Effects of America and North Korea’s Sabre Rattling

31 August 2017

Global financial markets witnessed a jolt in the second week of August amid escalating military tensions between the America and North Korea.

America and North Korea’s sabre rattling unsettles global financial markets

The war of words between America and North Korea roiled financial markets across the globe, prompting investors to adopt a risk averse approach. In fact, markets suffered a double blow later that week after Mr. Trump ramped up his rhetoric against North Korea, warning that “US military solutions are now fully in place, locked and loaded.”
The Wall Street’s so-called “fear gauge”, the CBOE Volatility Index (VIX), surged to a level of 16.04, its highest reading since May this year.  Listed below are the gainers and losers from this acrimonious exchange of words.

CBOE Volatility Index (VIX)

America and North Korea Sabre Rattling - CBOE Volatility Index


Military tension between America and North Korea sent investors to seek solace in safe haven assets such as the Swiss Franc, Japanese Yen, gold and Government bonds.

Swiss Franc

The Swiss Franc resumed its traditional role as a safe haven currency during the second week of August, causing both the EUR/CHF and USD/CHF pairs to turn sharply lower.

America and North Korea Sabre Rattling - Swiss franc

Japanese Yen

The Japanese Yen, another regular in the safe haven space, ended amongst the best performing G10 currencies that week, although it played second fiddle to the Swiss Franc in the end.

America and North Korea Sabre Rattling - Japanese Yen


Gold, which tends to perform well in times of global unrest, was also up. Gold prices edged up towards $1,300 per ounce, its highest level since early June 2017.

America and North Korea Sabre Rattling - Gold

Government Bonds

Investors appeared to be moving their money into the relative safety of bond markets.  Yields on 10-year US Treasuries, as well as British and European bonds, which moves inversely to price, were lower.


All this overwrought rhetoric caused stock markets to tumble on 9th August, as investors shifted their money. US stocks ended lower, tracking declines in Europe and Asia. The prospect of hefty losses on Wall Street was averted however, after the US Secretary of State, Rex Tillerson, told Americans that there was “no imminent threat of war”.

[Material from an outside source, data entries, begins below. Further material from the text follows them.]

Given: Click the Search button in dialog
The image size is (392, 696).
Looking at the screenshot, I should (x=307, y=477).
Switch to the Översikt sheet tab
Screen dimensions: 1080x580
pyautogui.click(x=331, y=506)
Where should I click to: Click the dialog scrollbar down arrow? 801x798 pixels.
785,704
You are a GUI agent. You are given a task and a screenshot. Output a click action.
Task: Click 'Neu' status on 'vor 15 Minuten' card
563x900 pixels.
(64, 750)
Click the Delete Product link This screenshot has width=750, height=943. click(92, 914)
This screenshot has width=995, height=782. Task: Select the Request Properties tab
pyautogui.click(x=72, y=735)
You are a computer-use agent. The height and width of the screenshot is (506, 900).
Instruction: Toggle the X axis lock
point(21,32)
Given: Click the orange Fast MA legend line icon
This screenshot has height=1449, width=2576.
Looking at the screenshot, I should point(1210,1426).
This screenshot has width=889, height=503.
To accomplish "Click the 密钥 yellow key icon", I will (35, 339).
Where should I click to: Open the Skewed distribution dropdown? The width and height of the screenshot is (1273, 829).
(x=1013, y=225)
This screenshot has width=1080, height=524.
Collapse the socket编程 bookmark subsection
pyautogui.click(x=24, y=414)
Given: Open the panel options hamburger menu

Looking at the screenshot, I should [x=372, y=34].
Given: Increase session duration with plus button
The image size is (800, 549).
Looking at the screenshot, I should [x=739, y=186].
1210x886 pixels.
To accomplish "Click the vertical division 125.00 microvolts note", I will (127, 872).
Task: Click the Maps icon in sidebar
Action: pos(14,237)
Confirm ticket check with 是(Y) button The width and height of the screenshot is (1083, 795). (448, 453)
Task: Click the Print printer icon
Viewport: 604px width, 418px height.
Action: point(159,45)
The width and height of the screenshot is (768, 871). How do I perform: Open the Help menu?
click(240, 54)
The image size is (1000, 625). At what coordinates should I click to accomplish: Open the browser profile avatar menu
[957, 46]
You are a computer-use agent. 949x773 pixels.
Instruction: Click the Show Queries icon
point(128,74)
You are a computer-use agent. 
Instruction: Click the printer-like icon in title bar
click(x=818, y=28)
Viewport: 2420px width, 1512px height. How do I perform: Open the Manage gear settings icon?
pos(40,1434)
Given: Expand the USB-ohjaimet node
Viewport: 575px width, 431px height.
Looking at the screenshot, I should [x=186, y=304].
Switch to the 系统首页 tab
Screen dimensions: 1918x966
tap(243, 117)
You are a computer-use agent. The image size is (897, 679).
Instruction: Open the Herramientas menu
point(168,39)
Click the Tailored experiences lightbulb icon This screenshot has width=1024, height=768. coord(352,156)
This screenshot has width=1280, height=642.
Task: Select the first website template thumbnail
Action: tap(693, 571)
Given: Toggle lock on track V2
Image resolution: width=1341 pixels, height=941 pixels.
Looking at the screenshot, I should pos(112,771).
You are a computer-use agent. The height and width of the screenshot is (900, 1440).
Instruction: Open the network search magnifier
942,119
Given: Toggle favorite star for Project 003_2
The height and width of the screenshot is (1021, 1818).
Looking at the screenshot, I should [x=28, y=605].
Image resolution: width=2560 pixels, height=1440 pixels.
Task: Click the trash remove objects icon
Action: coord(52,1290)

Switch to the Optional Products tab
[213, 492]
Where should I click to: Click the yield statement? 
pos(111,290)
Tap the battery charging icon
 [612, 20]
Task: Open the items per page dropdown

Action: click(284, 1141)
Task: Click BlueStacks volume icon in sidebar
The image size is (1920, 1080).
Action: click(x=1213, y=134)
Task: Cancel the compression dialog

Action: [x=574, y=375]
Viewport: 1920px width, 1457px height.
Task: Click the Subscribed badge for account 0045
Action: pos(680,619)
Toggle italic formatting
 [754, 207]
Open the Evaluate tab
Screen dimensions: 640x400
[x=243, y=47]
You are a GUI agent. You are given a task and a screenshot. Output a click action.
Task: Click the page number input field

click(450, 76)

America and North Korea Sabre Rattling - Stocks and Shares

Where are we now?

Trump has since attracted substantial reproach from across the globe for shying away from the steady, predictable and calm leadership that American allies usually seek from Washington. It is worth noting that North Korean threats are an annual August feature, as the US conducts joint military exercises with South Korea, which Pyongyang views as a direct threat. While the conflict between the two countries remains a war of words at present, markets are wary that the threat could escalate, given the unpredictability of the two leaders.

North Korea’s recent missile launch over Japanese territory ratcheted up the tensions again between the two nations and triggered another bout of risk aversion among investors.  Once again, it initially raised demand for safe-haven assets, with gold, Japanese Yen and the Swiss Franc posting considerable gains.  However, the market reaction was not as strong this time, and global equities rebounded from their earlier losses, indicating that they have become accustomed to this kind of provocative behaviour from North Korea.

Nevertheless, with US President Trump stating that “all options are on the table” and the Japanese PM calling the missile test a “serious threat to the national security”, it seems that tensions on the Korean Peninsula are coming to a crux.  Investors will certainly be hoping that America and North Korea’s sabre rattling is nipped in the bud and the two nations come together for a diplomatic dialogue.